For they are the men who have been through the Trommelfeuer.
Strong men arrive from that experience shaking like leaves in the wind. I have seen one of our own youngsters—a boy who had fought a great fight all through the dark hours, and who had refused to come back when he was first ordered to—I have seen him unable to keep still for an instant after the strain, and yet ready to fight on till he dropped; physically almost a wreck, but with his wits as sharp and his spirits as keen as a steel chisel. I have seen other Australians who, after doing glorious work through thirty or forty hours of unimaginable strain, buried and buried and buried again and still working like tigers, have broken down and collapsed, unable to stand or to walk, unable to move an arm except limply, as if it were string; ready to weep like little children.

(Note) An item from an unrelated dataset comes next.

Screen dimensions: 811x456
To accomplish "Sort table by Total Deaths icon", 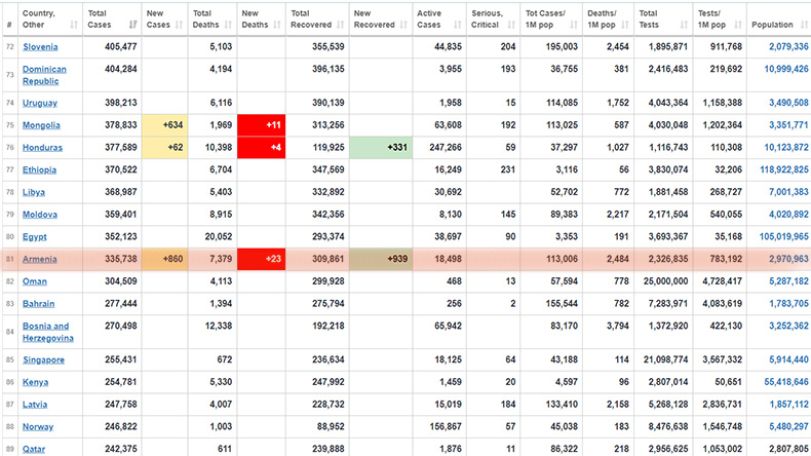I will [228, 24].

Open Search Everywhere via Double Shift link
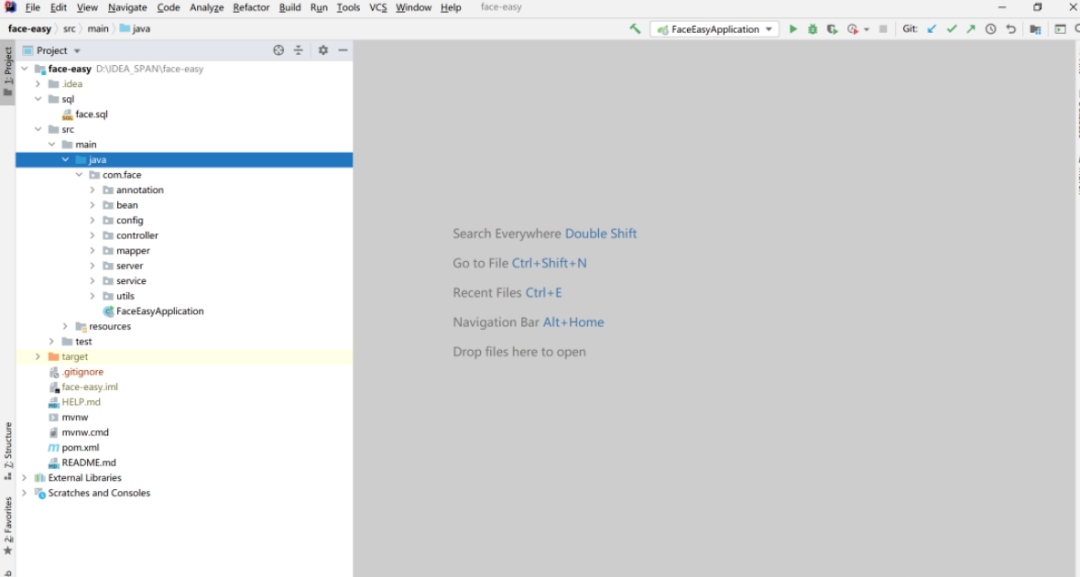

It is the method which the German invented for his own use. For a year and a half he had a monopoly—British soldiers had to hang on as best they could under the knowledge that the enemy had more guns and more shell than they, and bigger shell at that. But at last the weapon seems to have been turned against him. No doubt his armaments and munitions are growing fast, but ours have for the moment overtaken them. And hell though it is for both sides—something which no soldiers in the world’s history ever yet had to endure—it is mostly better for us at present than for the Germans. I have heard men coming out of the thick of it say, “Well, I’m glad I’m not a Hun.”
Now, here is what it means. There is no good done by describing the particular horrors of war—God knows those who see them want to forget them as soon as they can. But it is just as well to know what the work in the munition factories means to your friends—your sons and fathers and brothers at the front.